Slice of MIT: Can a Screen-Free Robot Teach Coding—and Build Character?
In this MIT Alumni Association Publication, our Co-founder and Chief Scientist, Dr. Marina Bers talks to her alma mater about her career in developing innovative educational technologies for young learners.
The article reads in part:
“Technology is advancing, but human problems—how to live together in a multicultural, diverse, multiethnic society—have been around forever. Technology may change the way we address some of those issues,” she says, “because it involves problem solving, an open mind, trial and error.”
Through KinderLab Robotics, a startup she cofounded in 2013, Bers is working to make another of her inventions for early childhood learners available worldwide.
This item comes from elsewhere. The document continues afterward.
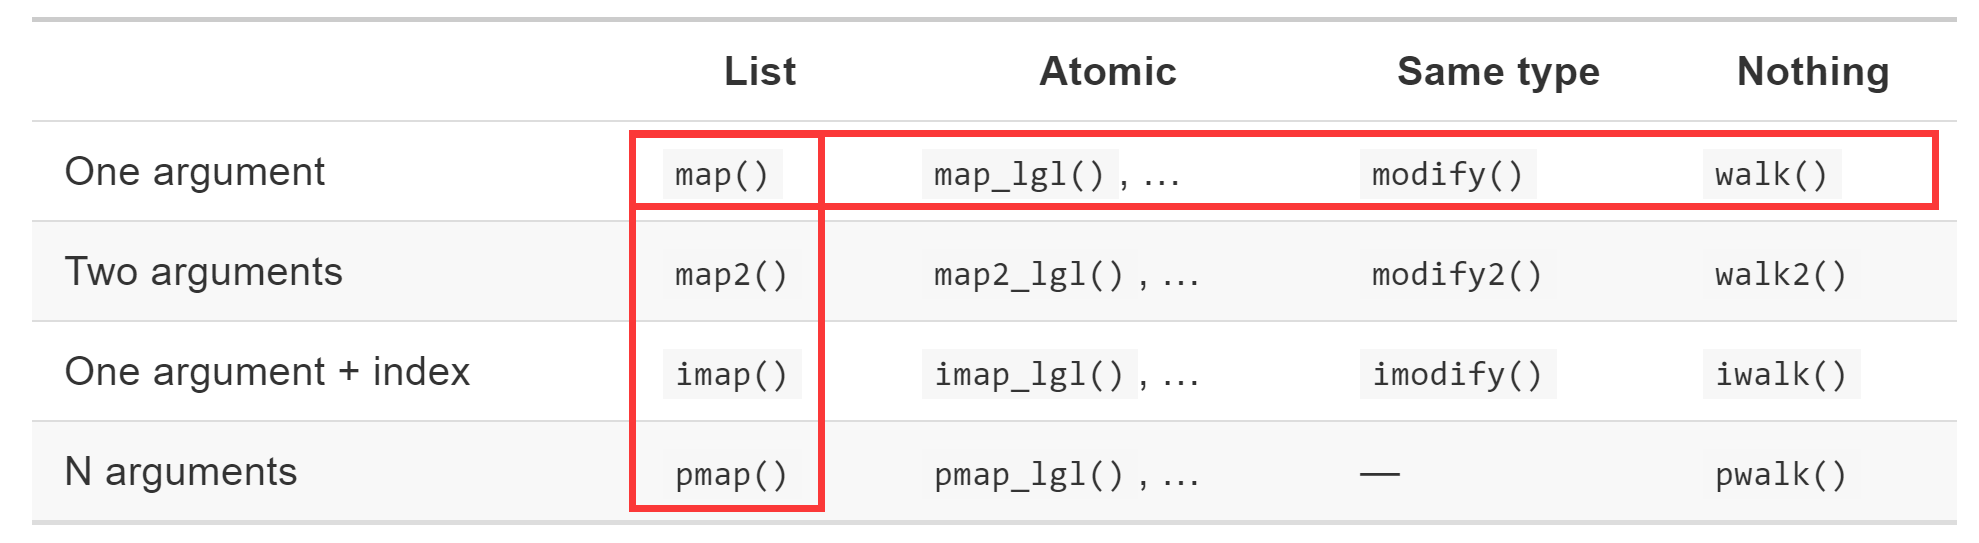Click map_lgl() in One argument row

1019,175
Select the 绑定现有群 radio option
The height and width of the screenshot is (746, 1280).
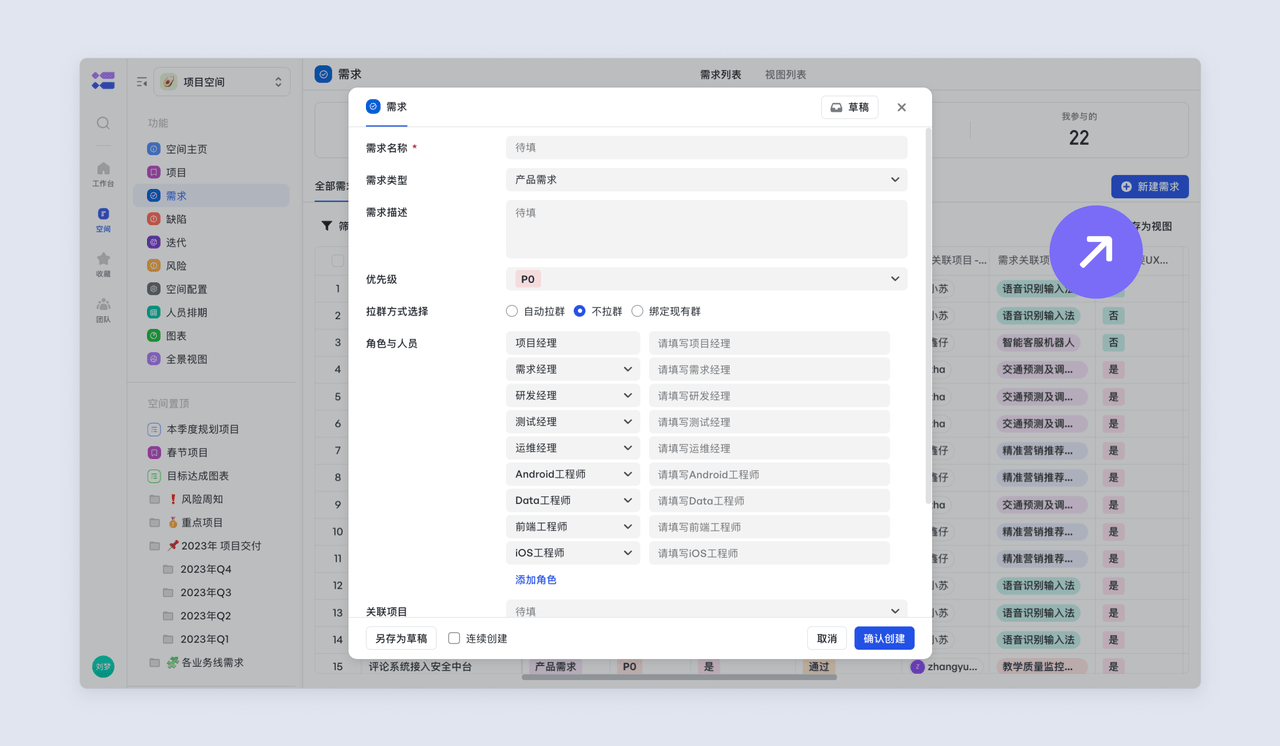(637, 311)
An expansion of ideas she worked on at MIT with [Seymour] Papert, KIBO is a robot that uses wooden blocks (rather than a screen) to teach a basic, tactile programming language. Children queue up a set of actions by lining up individual blocks, each of which has a bar code, and using the robot to scan them. Then they press a button and KIBO enacts their program—performing a dance, telling a story, and so on.
Students learn not only how to engage with KIBO most effectively but also how they can use it to interact positively with others.
Her work with KIBO and ScratchJr, as well as the multiple books she has authored, frames technology-based learning in a fun, communal way that convinces young children they can master these skills no matter their background or style of learning. “If we don’t start early, we have to deal with stereotypes,” she says. “By eight years old, many kids already think they’re not good at STEM, and it’s usually the girls and minorities.”
“I’m not focused on developing the next generation of programmers,” she explains. “I just want to impact the next generation of citizens—and they need to learn new skills and think in new ways.”